Well wouldn’t this be nice to wake up to in the morning. Two morning show anchors who hate each others guts with their wet-behind-the-ears producer trying to hold it all together. The premise is simple enough, yet does Morning Glory manage to move past the starting line with the grace of its two aging stars, or does it wallow in the mediocrity of its stylistic choices?
For those who are unaware, I am not a 40-year-old woman. Given this rather simple fact, I am willing to admit that I am not, nor have I ever been, the audience for a film like Morning Glory. The following is not an analysis of the tastes of this particular demographic, as I’d like to believe that they are just as capable of enjoying interesting plots, deep character development, and complexity in their storytelling as any other group. This is an impassioned and overwhelmingly disparaging example of what Hollywood producers think of 40-year-old women.
To start with, they believe you need it all spelled out for you in BIG letters. How big do you ask? Try every single line of dialogue. It appears the screenwriters believe that unless you’re completely and utterly aware of the subtext of everything a character says, you won’t be able to follow the film. So they let you hear the character talking about what they’re going to do later, planning out their attack to achieve x or y goal. Normal people do all these things in their heads, but not the characters in Morning Glory. They perform their inner monologues for you. As such, you could do the equivalent of speed-reading when you see the film (most likely on DVD) and watch only the very beginning and very ending of each scene. After the initial line, you know exactly what will happen in the rest of the sequence, and really just need the transitional stuff to help you sort out location A from location B. The spoon-feeding makes it a chore to sit through, and once the endless musical montages start to kick in, you’ll really want it all to just end.
So now you must be wondering, why the halfway decent grade? The interesting thing about the movie is that the filmmakers managed to assemble a top-notch cast to perform their way through the drivel. Rachel McAdams, Patrick Wilson, Diane Keaton, and Harrison Ford all do their best making the script feel subtle and the characters seem developed, but it all ends up being window dressing on top of a tepid foundation. Jeff Goldblum even has a couple fun scenes as the show owner and network heavyweight, but they don’t even give him enough to do. McAdams makes for a spunky lead, and the amount of time she spends sans pants is almost enough to recommend it to guys as a date movie. It really wouldn’t be a fair trade, however, as the ladies only get a handful of shirtless Patrick Wilson moments and you both have to suffer through the same blasé story. I really can’t figure out what made Ford take the part, as he spends most of the movie being entirely unlikeable. It’s not a spoiler for me to say that his Grinch heart grows back before the end of the movie, as you could get that from any of the previews. The way they do it is the only spark of originality in the whole thing, and because it comes so close to the end, they hope you forget about the 2 hours that came before it.
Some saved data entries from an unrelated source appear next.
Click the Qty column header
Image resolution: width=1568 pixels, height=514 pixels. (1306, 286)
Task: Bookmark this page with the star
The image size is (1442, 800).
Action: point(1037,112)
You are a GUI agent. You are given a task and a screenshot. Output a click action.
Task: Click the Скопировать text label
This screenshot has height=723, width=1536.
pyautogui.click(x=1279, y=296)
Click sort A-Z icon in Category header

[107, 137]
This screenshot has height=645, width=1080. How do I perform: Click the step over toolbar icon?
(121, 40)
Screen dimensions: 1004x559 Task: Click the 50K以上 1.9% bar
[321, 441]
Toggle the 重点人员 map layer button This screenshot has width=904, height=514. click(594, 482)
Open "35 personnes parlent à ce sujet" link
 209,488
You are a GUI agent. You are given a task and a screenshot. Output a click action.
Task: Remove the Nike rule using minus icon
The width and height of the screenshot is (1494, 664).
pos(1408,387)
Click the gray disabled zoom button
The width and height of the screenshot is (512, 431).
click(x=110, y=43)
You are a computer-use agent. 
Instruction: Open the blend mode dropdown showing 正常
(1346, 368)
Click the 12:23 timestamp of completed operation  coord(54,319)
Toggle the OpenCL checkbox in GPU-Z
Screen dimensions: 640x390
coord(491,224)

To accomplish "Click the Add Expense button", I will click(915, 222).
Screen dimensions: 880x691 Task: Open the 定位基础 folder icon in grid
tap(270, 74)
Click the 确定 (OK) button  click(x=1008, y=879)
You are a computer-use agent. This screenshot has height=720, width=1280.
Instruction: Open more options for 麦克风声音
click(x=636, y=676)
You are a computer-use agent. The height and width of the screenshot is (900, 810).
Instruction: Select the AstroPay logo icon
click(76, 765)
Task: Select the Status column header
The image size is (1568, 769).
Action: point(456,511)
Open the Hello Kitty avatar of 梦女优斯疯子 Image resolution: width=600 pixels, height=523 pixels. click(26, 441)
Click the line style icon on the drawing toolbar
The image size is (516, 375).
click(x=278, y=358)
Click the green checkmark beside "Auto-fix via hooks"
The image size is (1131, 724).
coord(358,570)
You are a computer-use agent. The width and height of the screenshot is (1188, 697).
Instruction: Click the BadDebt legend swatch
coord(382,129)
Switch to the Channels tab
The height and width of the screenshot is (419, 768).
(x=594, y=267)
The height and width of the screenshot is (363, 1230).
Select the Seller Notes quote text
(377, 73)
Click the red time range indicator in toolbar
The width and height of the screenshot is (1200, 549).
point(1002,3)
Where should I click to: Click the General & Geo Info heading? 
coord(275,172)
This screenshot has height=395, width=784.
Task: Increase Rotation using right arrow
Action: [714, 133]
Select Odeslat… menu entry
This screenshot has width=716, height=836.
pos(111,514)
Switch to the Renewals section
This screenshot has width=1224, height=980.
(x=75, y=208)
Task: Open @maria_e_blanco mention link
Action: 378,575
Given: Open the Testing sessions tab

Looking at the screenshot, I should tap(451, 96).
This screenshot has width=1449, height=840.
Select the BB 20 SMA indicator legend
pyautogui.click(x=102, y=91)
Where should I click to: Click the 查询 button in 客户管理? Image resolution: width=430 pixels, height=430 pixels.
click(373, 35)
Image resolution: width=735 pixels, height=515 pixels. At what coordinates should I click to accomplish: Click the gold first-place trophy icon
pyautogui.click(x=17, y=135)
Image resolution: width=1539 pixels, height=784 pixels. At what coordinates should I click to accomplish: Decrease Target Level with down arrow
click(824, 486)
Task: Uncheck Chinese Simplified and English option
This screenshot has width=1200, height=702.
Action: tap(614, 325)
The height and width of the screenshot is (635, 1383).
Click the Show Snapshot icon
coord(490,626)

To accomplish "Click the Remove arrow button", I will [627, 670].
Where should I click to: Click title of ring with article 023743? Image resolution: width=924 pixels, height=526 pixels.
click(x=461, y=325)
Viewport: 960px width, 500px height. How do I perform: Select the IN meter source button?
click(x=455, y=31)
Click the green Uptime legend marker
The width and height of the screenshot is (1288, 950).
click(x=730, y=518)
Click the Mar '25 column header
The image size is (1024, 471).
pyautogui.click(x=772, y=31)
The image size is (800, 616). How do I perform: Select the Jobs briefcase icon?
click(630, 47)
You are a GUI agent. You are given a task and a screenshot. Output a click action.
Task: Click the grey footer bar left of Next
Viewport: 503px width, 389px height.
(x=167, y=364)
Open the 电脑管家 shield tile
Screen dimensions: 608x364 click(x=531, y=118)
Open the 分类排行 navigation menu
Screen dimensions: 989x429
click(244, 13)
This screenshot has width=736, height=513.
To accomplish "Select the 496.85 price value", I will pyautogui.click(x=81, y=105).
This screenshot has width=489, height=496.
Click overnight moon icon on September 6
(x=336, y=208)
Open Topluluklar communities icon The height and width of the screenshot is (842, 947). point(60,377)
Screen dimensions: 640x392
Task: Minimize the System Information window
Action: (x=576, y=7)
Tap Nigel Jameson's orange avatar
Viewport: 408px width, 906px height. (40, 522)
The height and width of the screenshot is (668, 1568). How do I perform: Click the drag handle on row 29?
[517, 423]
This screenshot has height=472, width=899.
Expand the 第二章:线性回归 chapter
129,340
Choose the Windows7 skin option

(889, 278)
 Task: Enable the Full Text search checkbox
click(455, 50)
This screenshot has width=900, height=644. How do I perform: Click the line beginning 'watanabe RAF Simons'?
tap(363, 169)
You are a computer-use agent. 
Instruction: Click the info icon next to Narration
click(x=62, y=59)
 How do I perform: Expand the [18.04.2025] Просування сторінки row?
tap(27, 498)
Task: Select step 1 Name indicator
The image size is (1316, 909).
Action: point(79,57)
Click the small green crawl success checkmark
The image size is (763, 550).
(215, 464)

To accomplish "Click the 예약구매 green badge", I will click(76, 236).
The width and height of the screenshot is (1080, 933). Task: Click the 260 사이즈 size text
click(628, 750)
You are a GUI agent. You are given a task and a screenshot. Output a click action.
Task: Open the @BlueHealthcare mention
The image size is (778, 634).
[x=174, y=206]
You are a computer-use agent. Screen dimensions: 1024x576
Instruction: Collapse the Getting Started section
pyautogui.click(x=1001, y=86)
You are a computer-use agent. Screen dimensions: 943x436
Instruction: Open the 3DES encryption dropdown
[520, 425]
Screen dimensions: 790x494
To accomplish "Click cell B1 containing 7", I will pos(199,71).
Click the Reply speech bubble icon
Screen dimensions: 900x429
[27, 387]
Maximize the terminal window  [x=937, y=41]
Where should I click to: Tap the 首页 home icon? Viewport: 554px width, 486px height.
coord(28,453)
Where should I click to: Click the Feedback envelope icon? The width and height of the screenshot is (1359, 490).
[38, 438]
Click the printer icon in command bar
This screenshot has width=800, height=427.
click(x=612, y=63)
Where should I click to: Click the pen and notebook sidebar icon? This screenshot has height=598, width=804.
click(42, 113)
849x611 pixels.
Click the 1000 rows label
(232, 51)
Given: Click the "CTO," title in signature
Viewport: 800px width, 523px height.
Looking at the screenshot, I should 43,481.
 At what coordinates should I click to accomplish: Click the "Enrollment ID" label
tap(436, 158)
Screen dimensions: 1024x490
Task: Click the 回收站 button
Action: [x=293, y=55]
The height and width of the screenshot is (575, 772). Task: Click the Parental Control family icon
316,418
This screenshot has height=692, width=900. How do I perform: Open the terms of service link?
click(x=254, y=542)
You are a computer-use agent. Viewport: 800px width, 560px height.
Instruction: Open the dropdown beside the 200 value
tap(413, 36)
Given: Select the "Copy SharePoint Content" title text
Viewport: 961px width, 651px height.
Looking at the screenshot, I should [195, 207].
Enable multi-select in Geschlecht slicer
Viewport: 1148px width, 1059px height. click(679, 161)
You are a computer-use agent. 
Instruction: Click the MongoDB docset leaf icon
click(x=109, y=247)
The general likeability of the cast makes it hard to hate the film even with its glaring flaws, and you’ll wind up feeling satisfied in a cotton candy sort of way. The overwhelming cliché and cold, calculated manipulation of the audience is usually not this obvious, and the discerning viewer will find it hard to shut their brain off enough to really enjoy the proceedings. I guess the biggest criticism I can hurl at the film is its complete and utter disposability, with its sugary sweet outer crust that hides a painfully sour center. The banter between Ford and Keaton should have made it all worthwhile, but once again the filmmakers concentrated on other things that aren’t nearly as interesting. My recommendation? See it on DVD. This isn’t a story that was made for the big screen.